→ **MATERIAL FOR THIS EXERCISE**:
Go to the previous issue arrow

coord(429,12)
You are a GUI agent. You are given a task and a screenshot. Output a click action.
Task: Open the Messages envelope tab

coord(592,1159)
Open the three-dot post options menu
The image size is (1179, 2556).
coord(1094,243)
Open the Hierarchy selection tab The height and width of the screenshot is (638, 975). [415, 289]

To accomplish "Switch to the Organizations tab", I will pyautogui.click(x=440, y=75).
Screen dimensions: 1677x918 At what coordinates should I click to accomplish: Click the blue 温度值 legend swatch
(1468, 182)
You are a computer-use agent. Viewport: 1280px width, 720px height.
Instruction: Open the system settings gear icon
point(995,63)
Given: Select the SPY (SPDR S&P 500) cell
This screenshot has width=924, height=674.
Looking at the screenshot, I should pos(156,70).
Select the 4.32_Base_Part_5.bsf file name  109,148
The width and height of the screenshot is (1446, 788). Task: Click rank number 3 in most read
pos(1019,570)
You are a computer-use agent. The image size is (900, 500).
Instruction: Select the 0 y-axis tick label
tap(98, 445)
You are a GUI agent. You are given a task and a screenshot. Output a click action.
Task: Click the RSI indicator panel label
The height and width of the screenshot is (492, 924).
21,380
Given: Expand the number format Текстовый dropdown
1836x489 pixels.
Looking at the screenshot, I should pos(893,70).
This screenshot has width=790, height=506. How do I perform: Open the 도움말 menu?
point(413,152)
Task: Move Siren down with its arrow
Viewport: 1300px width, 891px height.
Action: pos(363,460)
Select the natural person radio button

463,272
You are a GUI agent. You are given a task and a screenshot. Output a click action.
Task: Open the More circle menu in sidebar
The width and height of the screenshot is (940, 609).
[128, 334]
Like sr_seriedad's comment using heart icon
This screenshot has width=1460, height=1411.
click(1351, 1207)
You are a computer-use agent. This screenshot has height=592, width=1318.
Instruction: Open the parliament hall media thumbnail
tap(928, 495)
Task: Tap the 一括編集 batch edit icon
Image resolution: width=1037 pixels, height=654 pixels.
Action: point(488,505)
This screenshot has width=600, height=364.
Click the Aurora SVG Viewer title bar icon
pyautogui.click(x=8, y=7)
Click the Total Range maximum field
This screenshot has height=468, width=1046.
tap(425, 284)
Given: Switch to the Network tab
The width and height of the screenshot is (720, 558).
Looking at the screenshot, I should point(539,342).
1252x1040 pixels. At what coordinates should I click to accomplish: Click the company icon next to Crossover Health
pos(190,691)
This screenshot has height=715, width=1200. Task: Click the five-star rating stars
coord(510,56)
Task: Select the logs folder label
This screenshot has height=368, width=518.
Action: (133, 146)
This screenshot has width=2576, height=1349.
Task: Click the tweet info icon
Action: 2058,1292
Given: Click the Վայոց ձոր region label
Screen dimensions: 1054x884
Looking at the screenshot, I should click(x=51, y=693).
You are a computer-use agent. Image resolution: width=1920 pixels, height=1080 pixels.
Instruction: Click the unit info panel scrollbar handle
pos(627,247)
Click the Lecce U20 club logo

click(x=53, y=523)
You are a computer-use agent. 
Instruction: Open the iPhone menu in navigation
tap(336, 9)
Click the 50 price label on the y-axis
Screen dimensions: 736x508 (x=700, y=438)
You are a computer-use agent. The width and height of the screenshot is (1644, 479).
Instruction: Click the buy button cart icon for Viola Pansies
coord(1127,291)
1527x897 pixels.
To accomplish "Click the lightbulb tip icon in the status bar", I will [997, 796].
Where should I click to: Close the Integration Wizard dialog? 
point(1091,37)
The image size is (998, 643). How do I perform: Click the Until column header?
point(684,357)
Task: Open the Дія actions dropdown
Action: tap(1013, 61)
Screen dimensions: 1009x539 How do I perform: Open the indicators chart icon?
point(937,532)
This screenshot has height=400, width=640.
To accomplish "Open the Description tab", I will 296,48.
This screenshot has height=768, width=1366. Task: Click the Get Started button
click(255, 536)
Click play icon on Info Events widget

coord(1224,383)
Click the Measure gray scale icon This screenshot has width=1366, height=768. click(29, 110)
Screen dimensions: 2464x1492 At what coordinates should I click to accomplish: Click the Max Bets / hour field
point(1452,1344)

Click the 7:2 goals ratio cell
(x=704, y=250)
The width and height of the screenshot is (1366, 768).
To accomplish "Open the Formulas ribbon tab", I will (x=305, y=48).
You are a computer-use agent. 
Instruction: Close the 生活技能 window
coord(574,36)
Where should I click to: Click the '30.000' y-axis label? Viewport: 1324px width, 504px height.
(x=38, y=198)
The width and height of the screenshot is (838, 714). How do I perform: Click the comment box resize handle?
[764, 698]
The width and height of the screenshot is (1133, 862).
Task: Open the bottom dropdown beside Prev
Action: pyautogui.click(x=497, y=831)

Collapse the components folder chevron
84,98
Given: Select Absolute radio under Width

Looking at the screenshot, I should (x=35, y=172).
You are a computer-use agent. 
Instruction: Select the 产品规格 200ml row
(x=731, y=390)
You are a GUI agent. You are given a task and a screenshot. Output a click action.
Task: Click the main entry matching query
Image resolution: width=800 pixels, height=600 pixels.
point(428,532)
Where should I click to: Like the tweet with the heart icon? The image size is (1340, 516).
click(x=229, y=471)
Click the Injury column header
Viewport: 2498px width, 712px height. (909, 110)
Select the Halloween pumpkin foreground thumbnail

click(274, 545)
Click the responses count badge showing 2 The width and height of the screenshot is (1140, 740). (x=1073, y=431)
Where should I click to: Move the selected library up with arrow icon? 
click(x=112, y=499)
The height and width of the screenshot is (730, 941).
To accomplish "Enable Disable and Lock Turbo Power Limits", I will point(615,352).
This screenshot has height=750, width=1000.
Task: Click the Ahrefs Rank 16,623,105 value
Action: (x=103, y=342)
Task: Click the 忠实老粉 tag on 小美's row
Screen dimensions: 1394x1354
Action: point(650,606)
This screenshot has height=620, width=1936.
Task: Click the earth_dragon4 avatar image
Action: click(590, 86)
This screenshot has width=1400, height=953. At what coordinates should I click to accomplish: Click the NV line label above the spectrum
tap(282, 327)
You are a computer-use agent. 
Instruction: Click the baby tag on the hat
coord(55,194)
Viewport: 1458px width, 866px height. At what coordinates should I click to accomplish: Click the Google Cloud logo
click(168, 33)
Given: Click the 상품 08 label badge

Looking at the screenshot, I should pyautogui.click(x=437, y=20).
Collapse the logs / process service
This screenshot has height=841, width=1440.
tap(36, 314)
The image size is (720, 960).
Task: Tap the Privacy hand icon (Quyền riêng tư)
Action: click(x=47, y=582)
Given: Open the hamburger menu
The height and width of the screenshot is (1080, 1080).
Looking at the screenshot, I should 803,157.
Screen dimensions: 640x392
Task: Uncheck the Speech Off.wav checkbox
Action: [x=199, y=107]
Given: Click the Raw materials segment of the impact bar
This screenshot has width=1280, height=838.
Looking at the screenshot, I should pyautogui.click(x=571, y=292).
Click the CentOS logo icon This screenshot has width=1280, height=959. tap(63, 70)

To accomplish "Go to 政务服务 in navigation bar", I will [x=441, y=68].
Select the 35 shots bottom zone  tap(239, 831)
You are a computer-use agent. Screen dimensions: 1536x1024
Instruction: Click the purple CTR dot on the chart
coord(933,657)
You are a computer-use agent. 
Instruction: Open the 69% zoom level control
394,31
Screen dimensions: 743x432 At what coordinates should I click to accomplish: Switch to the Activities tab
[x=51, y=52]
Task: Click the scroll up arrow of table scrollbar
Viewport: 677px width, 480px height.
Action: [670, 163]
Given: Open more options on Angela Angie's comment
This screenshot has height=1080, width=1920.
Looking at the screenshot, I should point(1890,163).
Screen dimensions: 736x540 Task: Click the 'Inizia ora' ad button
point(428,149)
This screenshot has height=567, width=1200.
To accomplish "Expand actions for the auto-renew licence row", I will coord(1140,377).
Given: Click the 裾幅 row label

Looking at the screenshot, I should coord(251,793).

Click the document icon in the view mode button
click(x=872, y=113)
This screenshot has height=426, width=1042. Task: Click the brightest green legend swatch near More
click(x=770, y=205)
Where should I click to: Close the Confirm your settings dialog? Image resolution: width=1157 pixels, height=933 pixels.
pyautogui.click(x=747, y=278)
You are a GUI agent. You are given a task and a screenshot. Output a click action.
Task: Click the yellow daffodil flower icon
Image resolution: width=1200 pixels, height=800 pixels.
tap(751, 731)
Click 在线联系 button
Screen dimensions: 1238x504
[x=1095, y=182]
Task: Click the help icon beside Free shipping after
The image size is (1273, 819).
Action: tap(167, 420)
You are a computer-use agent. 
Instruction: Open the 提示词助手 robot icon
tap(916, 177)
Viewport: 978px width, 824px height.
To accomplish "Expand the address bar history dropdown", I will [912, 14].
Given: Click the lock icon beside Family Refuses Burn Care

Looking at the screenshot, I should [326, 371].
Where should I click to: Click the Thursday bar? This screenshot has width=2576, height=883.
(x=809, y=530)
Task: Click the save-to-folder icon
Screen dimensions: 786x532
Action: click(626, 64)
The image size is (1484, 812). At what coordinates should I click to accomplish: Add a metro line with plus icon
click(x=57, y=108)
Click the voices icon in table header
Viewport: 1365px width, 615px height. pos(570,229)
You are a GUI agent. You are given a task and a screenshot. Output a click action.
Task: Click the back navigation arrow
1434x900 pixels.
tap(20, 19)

→ **WORK REQUEST**:
Up to and including the line with "Given: Expand the", repeat the data exactly, starting from its first line; nothing else belongs in the response.

→ **RESPONSE BOX**:
Go to the previous issue arrow

coord(429,12)
You are a GUI agent. You are given a task and a screenshot. Output a click action.
Task: Open the Messages envelope tab

coord(592,1159)
Open the three-dot post options menu
The image size is (1179, 2556).
coord(1094,243)
Open the Hierarchy selection tab The height and width of the screenshot is (638, 975). [415, 289]

To accomplish "Switch to the Organizations tab", I will pyautogui.click(x=440, y=75).
Screen dimensions: 1677x918 At what coordinates should I click to accomplish: Click the blue 温度值 legend swatch
(1468, 182)
You are a computer-use agent. Viewport: 1280px width, 720px height.
Instruction: Open the system settings gear icon
point(995,63)
Given: Select the SPY (SPDR S&P 500) cell
This screenshot has width=924, height=674.
Looking at the screenshot, I should pos(156,70).
Select the 4.32_Base_Part_5.bsf file name  109,148
The width and height of the screenshot is (1446, 788). Task: Click rank number 3 in most read
pos(1019,570)
You are a computer-use agent. The image size is (900, 500).
Instruction: Select the 0 y-axis tick label
tap(98, 445)
You are a GUI agent. You are given a task and a screenshot. Output a click action.
Task: Click the RSI indicator panel label
The height and width of the screenshot is (492, 924).
21,380
Given: Expand the number format Текстовый dropdown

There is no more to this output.